A new type of radio signal needed
Skyworks Solutions has also been stuck in a rut for a few years. The company rode the coattails of the smartphone boom, providing Apple (AAPL 2.62%) with network connection-enabling chips for the iPhone. Skyworks is still heavily reliant on the smartphone market (not exactly a great place to be at the moment, as researcher IDC expects smartphone sales to drop 12% in 2020), but it has used its bread-and-butter chips as a springboard into diversifying its offerings, and now provides connectivity semiconductors for other consumer electronics and industrial equipment.
Thus, with the economy down in the dumps right now, it might seem surprising that Skyworks' stock has suddenly gotten a second wind. After years of sideways up-and-down movement, shares have pushed to new all-time highs in 2020. The reason? Optimism surrounding new 5G sales.
While smartphones aren't high on the purchase priority list right now, demand is expected to rebound sharply later this year and into 2021. Many of those new phones will need to be equipped with 5G connection-enabling chip sets, which plays into Skyworks' favor. The company also designs systems and hardware for the many other devices that will eventually be hooked up to 5G in the coming years, from vehicles to manufacturing equipment to medical devices. With a market cap of $22 billion, this is still a relatively small company that could pick up lots of new mobility market share in the not-so-distant future.
Much like Xilinx, Skyworks is still trying to pull itself out of a slump after trade war difficulties, but 5G holds the answer to the problem. Trading for 23.9 times trailing free cash flow, it too isn't particularly cheap. Nevertheless, this company has zero debt and $1.11 billion in cash on the books. As 5G continues to spread, shares look like a good long-term value right now.

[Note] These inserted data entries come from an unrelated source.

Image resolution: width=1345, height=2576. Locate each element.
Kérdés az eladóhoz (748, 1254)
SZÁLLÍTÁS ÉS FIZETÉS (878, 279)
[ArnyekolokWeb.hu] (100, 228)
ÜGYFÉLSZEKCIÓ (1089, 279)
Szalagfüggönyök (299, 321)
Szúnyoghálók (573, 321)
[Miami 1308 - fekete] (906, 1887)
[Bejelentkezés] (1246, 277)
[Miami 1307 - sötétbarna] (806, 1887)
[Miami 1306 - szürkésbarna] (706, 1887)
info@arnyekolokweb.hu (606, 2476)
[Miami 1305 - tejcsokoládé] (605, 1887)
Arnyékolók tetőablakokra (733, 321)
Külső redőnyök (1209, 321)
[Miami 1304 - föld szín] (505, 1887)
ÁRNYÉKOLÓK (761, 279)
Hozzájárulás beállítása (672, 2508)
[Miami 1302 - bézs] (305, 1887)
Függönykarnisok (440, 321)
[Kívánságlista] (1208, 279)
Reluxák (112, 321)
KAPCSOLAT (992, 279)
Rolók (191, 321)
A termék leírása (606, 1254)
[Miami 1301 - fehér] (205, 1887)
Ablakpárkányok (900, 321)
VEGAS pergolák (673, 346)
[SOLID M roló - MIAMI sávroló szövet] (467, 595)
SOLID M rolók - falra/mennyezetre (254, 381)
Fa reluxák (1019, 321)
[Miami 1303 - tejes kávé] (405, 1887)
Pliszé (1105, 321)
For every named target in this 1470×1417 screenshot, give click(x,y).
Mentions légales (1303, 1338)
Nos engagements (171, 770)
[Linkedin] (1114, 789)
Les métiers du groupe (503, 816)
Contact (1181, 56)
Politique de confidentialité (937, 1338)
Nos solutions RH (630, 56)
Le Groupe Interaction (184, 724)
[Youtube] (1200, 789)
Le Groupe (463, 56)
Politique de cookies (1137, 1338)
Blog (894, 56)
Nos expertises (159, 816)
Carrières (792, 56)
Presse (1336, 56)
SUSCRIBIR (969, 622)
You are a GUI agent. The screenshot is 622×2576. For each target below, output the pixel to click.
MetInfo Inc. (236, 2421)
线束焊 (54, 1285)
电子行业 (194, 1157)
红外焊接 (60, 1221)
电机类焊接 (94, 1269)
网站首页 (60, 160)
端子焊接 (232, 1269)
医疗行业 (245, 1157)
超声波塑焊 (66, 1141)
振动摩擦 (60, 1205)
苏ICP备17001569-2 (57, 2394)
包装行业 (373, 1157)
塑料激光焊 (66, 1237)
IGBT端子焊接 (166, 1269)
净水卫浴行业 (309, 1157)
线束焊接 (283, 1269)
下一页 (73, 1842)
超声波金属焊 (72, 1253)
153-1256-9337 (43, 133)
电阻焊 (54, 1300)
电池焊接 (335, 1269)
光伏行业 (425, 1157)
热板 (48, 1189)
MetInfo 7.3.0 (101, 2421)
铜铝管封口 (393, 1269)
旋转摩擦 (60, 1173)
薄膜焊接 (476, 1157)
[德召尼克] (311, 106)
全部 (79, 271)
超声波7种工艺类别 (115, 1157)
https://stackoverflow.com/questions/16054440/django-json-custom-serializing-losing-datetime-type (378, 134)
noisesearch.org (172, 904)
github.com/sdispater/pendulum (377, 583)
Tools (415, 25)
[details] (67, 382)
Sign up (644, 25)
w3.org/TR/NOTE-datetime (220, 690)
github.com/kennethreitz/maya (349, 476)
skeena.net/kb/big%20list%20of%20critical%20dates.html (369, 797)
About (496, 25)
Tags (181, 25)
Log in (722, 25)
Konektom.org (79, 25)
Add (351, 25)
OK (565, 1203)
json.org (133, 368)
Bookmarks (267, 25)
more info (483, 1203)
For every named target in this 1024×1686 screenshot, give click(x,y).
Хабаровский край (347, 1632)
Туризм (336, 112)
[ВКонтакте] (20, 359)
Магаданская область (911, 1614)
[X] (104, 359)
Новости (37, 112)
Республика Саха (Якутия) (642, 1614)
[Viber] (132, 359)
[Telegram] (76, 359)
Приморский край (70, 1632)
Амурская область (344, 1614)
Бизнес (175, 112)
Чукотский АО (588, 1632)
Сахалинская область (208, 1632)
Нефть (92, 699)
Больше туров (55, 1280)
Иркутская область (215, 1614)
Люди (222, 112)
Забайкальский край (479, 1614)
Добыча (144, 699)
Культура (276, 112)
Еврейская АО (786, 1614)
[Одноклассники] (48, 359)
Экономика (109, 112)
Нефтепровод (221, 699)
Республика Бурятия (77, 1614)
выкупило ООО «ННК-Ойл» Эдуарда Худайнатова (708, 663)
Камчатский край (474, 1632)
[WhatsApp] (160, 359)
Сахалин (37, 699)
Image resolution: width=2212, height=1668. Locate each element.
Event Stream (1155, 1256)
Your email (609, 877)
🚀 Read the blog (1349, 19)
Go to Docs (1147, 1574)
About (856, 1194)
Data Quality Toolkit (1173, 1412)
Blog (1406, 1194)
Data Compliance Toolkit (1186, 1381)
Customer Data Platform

Firming up the back-end of the network
Speaking of small companies, Ciena is by far the smallest company on this list, with a market cap of just $8.6 billion. However, it's well on its way to getting a lot bigger. Shares are up over 20% since I called Ciena a best of 2020 5G stock a few months ago, and its run may be far from over.
Ciena provides fiber optic equipment and software management tools for network operators. As 5G is a wireless tech, what does Ciena have to do with it? While 5G is mobile for the consumer, network operators need to build out physical infrastructure to support the high-speed 5G radio signals that get delivered to customers. That means fiber optic line and network switches, as well as modern and more flexible software-defined networking management. As mobility has grown, Ciena has also slowly but steadily grown over the years. But new 5G standards could provide a big bump higher.
Along the way, the company's software platform has taken off and boosted profit margins. That is leading to some dramatic upside for the bottom line. For example, during the company's fiscal 2020 second quarter, revenue increased just 3.4%, but adjusted earnings per share soared 58%. As the internet goes increasingly mobile, demand for Ciena's fiber optic products and software-defined networking toolkit should keep profitability headed north.
Given the fast-developing profitable scale at Ciena, a price-to-free cash flow ratio of 23.0 seems like quite the value. With the world adjusting to higher internet reliance and the need for more data to be processed via the web, this small modern-day infrastructure company is near the top of my buy list.